**Data provided**

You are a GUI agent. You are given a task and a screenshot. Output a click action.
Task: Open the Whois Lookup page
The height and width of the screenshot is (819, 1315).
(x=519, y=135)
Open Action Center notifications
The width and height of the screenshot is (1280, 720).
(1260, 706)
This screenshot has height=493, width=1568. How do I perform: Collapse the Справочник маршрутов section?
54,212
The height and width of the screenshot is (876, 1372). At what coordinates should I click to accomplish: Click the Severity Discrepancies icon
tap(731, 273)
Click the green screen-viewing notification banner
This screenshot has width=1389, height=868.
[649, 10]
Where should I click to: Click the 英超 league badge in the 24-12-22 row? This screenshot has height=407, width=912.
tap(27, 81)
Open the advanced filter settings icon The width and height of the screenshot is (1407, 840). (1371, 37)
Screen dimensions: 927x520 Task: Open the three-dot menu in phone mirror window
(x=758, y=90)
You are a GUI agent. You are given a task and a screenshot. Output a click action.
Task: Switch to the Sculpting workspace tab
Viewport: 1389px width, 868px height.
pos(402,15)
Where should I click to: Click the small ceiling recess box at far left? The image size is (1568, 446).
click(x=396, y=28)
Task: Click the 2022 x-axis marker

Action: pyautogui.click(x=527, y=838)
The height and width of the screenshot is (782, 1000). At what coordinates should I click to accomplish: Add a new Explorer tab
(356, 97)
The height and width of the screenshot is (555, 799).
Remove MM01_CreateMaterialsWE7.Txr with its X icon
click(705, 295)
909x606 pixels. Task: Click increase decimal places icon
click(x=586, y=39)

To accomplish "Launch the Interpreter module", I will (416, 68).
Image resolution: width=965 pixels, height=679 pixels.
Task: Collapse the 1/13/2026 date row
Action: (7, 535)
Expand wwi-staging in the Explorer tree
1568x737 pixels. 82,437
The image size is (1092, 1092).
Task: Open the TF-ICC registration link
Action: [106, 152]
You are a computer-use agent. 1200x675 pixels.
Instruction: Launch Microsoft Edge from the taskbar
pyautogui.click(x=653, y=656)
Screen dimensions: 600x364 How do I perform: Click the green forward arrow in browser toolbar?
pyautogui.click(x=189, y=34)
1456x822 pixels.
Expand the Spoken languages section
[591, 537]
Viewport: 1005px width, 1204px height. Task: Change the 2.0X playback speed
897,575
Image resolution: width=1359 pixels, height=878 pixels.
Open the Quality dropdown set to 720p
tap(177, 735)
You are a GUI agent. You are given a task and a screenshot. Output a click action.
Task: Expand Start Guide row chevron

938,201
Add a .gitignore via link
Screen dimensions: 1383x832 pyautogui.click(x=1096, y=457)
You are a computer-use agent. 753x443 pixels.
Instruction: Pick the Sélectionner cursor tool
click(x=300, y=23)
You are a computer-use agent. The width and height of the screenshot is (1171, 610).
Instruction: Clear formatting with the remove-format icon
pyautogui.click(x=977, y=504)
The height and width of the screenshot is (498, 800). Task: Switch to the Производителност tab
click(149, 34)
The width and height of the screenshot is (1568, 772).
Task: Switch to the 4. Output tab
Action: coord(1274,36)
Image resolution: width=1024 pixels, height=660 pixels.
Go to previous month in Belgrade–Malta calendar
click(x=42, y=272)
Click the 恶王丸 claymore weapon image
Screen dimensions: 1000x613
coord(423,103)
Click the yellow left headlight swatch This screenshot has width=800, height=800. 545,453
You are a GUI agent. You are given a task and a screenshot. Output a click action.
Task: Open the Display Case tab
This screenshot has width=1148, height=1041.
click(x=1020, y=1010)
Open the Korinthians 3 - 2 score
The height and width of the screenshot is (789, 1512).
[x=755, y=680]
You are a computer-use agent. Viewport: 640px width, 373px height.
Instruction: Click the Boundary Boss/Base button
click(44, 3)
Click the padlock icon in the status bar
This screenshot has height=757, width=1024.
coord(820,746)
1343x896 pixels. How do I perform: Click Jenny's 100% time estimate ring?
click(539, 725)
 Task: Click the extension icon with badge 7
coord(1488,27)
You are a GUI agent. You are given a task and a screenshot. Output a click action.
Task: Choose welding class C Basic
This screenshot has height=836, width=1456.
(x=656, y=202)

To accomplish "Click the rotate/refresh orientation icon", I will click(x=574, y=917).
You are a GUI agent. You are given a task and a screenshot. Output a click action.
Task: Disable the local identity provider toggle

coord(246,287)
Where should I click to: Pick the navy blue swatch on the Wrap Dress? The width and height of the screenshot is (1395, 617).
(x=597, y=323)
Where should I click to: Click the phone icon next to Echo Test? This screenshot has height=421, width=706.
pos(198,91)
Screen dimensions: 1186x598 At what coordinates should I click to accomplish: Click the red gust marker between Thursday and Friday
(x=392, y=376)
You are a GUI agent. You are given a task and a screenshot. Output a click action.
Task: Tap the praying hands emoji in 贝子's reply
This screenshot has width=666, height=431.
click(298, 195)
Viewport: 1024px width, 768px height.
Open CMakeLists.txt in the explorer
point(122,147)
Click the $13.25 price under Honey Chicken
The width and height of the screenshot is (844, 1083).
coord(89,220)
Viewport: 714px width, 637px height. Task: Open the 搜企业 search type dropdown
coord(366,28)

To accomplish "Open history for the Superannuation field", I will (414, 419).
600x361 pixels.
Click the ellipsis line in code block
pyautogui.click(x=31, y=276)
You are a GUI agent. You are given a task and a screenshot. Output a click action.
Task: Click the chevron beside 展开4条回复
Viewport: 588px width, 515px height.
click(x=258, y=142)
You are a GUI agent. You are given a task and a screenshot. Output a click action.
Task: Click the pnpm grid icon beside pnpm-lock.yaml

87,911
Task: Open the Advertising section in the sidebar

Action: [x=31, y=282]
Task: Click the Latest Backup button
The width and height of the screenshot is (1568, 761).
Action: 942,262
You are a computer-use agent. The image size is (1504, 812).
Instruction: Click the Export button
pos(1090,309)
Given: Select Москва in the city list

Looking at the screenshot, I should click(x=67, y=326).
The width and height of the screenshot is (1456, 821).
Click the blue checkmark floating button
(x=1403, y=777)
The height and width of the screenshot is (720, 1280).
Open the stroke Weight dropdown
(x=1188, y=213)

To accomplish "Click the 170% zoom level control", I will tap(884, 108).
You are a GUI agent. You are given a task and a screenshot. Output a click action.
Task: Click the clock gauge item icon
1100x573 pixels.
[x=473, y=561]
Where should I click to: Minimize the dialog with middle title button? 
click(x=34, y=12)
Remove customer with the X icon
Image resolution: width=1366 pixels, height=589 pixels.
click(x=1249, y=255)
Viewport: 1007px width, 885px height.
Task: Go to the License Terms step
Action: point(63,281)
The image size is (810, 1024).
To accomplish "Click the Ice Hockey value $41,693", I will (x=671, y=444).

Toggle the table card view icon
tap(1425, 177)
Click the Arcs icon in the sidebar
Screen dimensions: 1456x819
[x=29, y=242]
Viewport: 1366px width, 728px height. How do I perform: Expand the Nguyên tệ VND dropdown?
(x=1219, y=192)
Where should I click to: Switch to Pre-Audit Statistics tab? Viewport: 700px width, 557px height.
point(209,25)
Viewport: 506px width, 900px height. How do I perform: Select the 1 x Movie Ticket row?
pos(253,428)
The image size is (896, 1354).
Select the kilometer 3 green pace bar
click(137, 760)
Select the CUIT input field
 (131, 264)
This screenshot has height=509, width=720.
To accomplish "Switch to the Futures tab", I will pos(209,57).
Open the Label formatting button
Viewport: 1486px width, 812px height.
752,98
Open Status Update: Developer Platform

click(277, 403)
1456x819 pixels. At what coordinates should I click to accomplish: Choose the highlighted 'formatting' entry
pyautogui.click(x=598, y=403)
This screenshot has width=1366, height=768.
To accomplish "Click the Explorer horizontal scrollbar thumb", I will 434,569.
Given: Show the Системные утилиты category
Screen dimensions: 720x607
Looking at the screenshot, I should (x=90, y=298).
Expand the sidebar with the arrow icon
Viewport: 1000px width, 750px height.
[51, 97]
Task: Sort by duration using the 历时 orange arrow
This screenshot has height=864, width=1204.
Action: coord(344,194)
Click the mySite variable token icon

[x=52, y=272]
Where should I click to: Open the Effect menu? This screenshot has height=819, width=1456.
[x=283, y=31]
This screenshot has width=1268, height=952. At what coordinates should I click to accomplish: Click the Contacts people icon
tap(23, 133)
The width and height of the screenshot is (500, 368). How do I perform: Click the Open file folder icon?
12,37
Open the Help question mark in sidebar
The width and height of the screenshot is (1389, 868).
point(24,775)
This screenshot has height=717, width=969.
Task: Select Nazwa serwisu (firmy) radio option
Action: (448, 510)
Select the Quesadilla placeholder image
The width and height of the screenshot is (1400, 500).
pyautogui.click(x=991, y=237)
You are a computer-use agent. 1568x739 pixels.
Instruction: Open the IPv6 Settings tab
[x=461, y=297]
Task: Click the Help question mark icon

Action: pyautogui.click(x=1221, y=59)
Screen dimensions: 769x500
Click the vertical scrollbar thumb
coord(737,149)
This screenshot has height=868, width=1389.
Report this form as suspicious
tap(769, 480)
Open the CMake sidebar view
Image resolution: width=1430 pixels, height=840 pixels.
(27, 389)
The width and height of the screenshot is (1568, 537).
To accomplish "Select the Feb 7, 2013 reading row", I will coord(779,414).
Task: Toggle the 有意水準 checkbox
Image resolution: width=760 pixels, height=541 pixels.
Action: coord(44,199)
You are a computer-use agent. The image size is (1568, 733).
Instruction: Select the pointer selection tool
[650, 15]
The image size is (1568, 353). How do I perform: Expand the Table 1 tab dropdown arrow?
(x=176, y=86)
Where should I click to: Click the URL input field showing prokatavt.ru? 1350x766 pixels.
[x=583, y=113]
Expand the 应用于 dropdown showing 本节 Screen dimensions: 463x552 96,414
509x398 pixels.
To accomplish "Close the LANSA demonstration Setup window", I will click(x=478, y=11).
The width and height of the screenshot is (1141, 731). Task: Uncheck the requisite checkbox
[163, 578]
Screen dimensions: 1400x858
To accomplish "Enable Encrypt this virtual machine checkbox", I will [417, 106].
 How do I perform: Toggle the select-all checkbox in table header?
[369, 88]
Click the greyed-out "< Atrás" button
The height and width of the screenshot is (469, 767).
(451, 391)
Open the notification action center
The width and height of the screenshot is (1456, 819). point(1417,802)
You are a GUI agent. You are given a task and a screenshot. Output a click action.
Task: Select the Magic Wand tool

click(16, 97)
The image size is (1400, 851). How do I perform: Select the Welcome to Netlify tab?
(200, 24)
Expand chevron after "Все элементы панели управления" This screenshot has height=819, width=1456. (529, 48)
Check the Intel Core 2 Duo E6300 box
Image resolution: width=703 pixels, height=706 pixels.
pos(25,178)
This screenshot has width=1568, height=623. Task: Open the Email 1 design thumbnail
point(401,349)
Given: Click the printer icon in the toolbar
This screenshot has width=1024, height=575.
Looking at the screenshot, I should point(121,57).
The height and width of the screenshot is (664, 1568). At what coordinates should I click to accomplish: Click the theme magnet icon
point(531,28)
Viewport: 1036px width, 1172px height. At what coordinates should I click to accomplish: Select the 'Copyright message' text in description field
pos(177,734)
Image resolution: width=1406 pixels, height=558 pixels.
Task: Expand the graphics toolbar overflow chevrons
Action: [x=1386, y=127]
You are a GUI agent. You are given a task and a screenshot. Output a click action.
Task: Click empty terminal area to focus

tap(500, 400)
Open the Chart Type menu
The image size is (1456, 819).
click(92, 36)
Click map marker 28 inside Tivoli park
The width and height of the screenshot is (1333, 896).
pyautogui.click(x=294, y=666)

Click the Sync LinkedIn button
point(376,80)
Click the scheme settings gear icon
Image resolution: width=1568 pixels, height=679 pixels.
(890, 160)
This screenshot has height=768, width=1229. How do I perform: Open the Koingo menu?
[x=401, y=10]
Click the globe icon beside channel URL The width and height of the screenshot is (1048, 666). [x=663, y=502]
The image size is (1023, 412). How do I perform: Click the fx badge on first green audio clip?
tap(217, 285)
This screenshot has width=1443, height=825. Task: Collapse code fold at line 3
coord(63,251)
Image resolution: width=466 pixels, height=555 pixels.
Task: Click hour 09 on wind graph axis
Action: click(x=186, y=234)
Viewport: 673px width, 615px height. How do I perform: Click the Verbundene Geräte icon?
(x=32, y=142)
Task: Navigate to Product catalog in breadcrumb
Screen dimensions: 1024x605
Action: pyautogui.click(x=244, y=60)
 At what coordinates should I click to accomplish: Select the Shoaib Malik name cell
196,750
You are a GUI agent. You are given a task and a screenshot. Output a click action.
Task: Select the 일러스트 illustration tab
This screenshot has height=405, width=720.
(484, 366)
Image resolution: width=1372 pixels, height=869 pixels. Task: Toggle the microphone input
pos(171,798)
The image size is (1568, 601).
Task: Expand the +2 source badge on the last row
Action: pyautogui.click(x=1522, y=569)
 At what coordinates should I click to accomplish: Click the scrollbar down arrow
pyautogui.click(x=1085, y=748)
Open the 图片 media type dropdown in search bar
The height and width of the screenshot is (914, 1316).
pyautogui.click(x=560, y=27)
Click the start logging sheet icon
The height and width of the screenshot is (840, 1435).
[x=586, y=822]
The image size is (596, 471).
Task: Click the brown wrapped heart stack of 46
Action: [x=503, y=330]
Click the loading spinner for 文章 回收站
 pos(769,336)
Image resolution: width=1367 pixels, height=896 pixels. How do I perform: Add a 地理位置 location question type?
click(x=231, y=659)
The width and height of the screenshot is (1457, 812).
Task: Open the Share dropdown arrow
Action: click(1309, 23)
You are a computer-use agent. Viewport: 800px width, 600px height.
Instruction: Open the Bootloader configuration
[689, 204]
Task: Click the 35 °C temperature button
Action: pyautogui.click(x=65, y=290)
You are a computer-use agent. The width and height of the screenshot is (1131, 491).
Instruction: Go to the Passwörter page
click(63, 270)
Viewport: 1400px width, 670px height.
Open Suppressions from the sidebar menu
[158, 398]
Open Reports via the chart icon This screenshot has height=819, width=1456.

**Exercise requirements**
Retype the lines from the one containing "509x398 pixels." through the one containing "The width and height of the screenshot is (1456, 819).", both included, with nothing changed.

**Correct output**
509x398 pixels.
To accomplish "Close the LANSA demonstration Setup window", I will click(x=478, y=11).
The width and height of the screenshot is (1141, 731). Task: Uncheck the requisite checkbox
[163, 578]
Screen dimensions: 1400x858
To accomplish "Enable Encrypt this virtual machine checkbox", I will [417, 106].
 How do I perform: Toggle the select-all checkbox in table header?
[369, 88]
Click the greyed-out "< Atrás" button
The height and width of the screenshot is (469, 767).
(451, 391)
Open the notification action center
The width and height of the screenshot is (1456, 819). point(1417,802)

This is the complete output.